▶ ACTIVITY
Which lines of the data below include the string "Home"? Return each of them.

(Stored items)
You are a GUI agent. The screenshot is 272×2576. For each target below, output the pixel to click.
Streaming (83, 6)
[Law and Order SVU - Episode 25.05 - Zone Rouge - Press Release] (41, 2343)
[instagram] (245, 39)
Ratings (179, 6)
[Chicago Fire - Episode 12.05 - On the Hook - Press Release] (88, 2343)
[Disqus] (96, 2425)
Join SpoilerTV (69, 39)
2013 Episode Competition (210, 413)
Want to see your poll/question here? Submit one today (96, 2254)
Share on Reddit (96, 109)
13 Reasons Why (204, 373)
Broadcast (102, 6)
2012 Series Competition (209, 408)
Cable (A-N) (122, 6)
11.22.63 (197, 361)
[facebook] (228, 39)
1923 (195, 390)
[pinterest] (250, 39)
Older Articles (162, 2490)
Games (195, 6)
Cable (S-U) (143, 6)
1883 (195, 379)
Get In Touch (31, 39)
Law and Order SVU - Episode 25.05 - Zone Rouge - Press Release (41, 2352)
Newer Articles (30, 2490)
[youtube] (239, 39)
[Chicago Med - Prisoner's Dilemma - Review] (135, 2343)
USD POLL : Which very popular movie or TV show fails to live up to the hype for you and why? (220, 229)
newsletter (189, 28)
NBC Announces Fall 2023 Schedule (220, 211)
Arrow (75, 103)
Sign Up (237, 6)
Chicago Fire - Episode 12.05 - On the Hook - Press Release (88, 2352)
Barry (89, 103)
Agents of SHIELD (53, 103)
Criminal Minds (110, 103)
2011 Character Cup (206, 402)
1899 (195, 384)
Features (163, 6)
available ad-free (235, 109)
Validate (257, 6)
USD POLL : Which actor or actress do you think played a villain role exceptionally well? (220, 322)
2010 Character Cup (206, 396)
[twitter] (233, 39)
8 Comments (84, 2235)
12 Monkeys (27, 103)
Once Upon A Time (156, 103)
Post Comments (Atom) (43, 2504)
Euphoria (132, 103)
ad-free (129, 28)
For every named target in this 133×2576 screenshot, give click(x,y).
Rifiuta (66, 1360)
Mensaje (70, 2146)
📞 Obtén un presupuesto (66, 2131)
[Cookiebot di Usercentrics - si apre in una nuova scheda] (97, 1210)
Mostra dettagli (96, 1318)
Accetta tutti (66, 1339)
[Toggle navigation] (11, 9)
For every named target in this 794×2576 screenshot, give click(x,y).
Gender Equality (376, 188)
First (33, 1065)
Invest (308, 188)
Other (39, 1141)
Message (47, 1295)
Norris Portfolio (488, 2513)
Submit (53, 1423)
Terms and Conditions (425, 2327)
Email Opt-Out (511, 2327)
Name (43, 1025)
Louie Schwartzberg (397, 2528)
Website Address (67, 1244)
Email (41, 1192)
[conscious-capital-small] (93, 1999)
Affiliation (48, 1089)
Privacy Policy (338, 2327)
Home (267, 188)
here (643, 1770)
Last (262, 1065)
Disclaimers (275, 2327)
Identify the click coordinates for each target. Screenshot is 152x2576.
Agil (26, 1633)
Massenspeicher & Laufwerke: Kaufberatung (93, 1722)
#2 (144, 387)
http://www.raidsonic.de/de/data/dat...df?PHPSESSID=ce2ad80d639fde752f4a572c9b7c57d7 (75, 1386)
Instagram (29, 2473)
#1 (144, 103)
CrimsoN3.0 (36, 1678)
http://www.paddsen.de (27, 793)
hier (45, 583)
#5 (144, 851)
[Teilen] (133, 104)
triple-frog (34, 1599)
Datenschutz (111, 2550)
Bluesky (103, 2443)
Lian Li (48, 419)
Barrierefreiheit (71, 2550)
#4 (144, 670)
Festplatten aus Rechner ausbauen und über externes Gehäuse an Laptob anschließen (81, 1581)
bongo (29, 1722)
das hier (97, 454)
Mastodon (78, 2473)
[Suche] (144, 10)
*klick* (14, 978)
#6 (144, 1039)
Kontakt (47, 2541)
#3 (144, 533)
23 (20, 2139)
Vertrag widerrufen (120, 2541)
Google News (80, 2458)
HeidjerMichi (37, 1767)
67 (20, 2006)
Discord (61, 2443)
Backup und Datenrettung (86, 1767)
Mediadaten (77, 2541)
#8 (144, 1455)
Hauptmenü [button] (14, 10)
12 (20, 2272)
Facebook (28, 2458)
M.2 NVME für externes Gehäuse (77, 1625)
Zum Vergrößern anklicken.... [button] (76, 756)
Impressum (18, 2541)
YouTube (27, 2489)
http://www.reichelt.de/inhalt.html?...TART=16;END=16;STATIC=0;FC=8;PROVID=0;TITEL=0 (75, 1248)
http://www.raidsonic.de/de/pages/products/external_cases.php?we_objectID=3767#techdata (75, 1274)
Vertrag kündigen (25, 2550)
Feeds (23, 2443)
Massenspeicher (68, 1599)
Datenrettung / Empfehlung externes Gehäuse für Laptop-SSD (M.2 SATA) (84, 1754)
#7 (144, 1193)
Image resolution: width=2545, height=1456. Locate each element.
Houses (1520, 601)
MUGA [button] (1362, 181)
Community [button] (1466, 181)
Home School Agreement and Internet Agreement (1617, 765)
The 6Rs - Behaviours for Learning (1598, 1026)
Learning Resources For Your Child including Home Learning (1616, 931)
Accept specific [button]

▶ OUTPUT FOR THIS TASK
Home (267, 188)
Home School Agreement and Internet Agreement (1617, 765)
Learning Resources For Your Child including Home Learning (1616, 931)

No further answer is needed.